PRH:Your chapter about racial and economic inequality is full of sobering research about implicit bias around race, like how many people view black welfare recipients as lazy and dishonest and white ones as the “deserving poor,” and how blacks receive more severe criminal sentences. But you remain optimistic. You conclude that section by saying, “Consider this chapter an invitation to look forward.” Can you elaborate?

PAYNE: The living conditions of black and white Americans really are staggeringly different. But the perceptions of these groups are also in different worlds. Black Americans believe that racial discrimination against blacks is widespread, but whites see racial discrimination as largely a thing of the past. Psychologists Richard Eibach and Joyce Ehrlinger discovered that those perceptions are driven by different reference points. If you ask how bad racial prejudice is today, white Americans tend to think about the Jim Crow past. By comparison to that, today seems pretty good. But when you ask black Americans the same question, they think of what true equality would look like. By comparison to that ideal future, today seems woefully prejudiced. These researchers found that if you first get each group to consider the other group’s reference point, their differences of opinion about the present largely disappear. What I’m trying to do in this chapter is encourage white Americans to think about what a truly equal America would look like. By comparison to that, I think most readers will agree we have work to do.

PRH:At the end of the book, you write that big-picture economic change is a long-term prospect, but suggest that we might “improve the quality of individual lives on a more immediate basis”—for example, by recognizing when we are compulsively comparing ourselves to others and consciously choosing comparisons that are relevant and useful, redirecting our comparisons from other people to our own pasts, and assessing what is most meaningful to us. Can you explain how changing one’s perspective can help people live better despite the realities of inequality?

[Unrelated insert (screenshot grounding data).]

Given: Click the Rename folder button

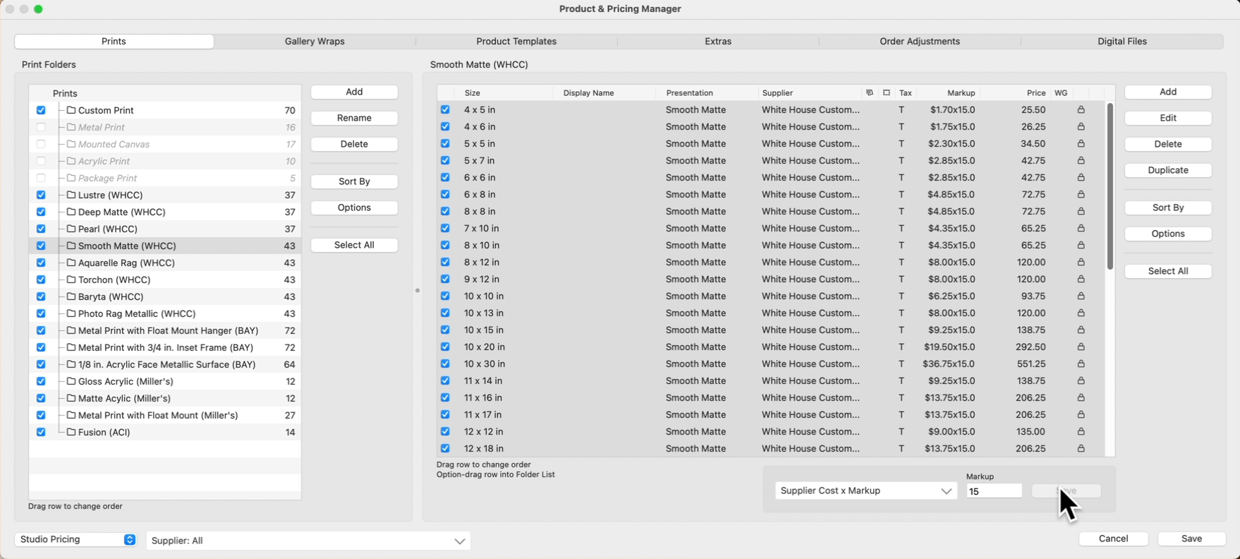Looking at the screenshot, I should pyautogui.click(x=354, y=118).
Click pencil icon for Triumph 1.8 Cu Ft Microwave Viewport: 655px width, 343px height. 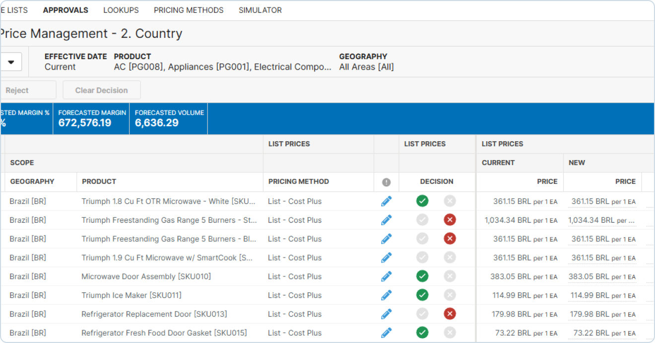point(386,201)
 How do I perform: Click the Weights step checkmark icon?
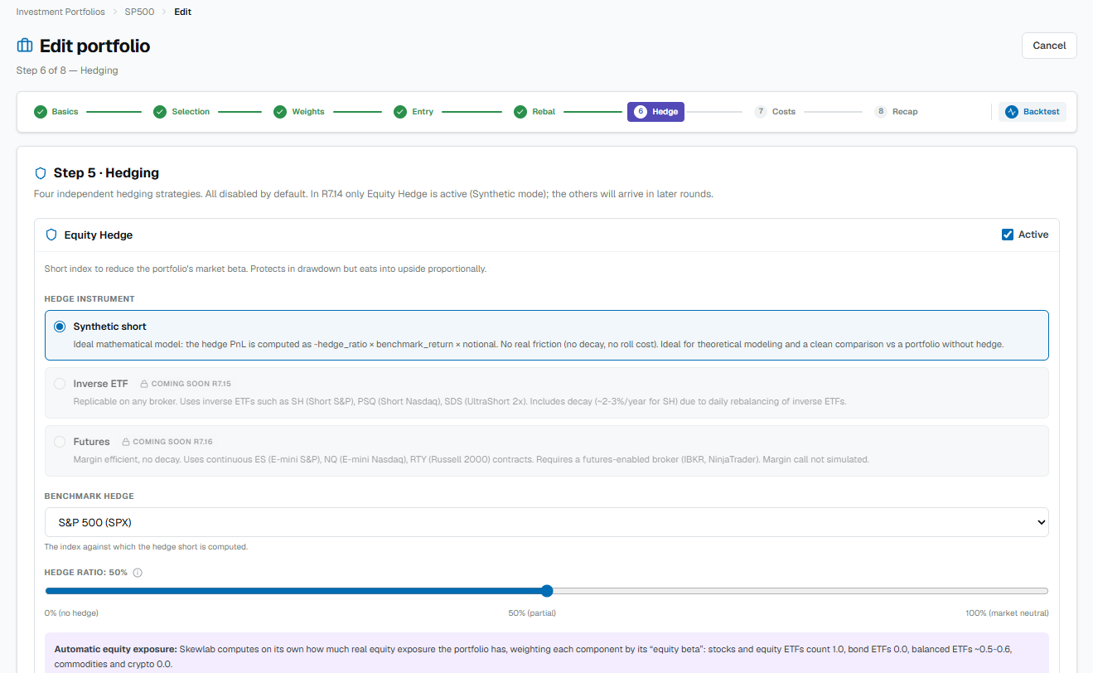point(280,112)
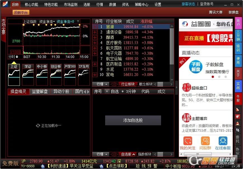Click the 投顾平台 button
This screenshot has width=243, height=169.
21,12
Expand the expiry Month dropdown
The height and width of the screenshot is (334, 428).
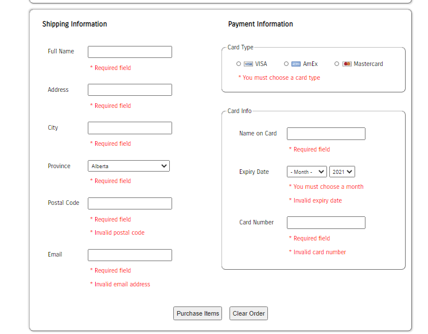pyautogui.click(x=307, y=172)
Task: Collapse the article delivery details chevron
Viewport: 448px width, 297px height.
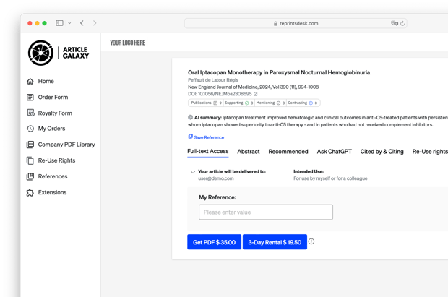Action: [192, 172]
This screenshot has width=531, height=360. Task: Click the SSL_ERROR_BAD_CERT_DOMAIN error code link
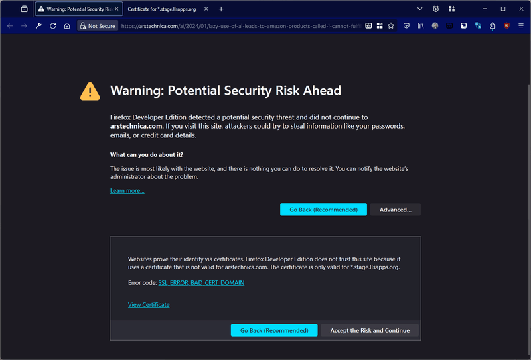pos(201,283)
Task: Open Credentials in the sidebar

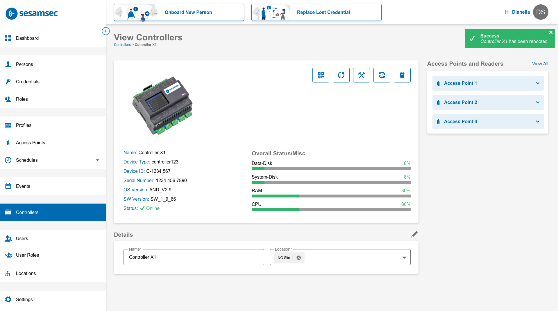Action: pyautogui.click(x=28, y=82)
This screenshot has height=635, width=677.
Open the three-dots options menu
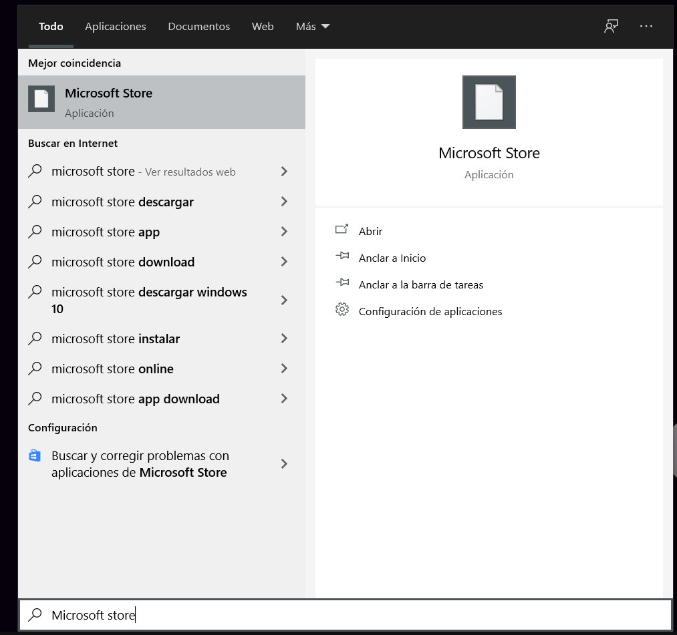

PAYNE: The best solution to the problems we’ve been discussing is to reduce economic inequality and widen the ability of ordinary people to share in the historic increases in wealth that America has been experiencing for the past half century. But in the short term, I outline a number of psychological strategies that people can use, for themselves and their children, to get off the treadmill of constant social comparison. We discussed that importance of subjective experiences—how much it matters if we feel poor, regardless of actual income.

By making social comparisons strategically and purposefully rather than as a knee-jerk reaction, we can take control of how we feel compared to others. So when we need inspiration or motivation, it makes sense to compare ourselves to those more successful than us. It may make us feel inferior, but it can also give us an energy boost. And when the problem is that we are feeling stressed or left behind, then it makes sense to compare to those who are not as far ahead as we are. It might encourage us to rest on laurels, but downward comparison can give us some much-needed breathing room on the status ladder.

All of these comparisons, however, are really indirect ways of reassuring ourselves that we are good, valuable people worthy of respect and admiration. The best strategy is to go straight to the heart of the matter: spend some time reflecting on what really matters to you. This simple activity, which can be done on a moment’s notice and on a daily basis, gives us the best of both worlds. It motivates us to pursue the things that really matter, ignore the things that don’t, and to feel comfortable in our own skin regardless of what those around us may have.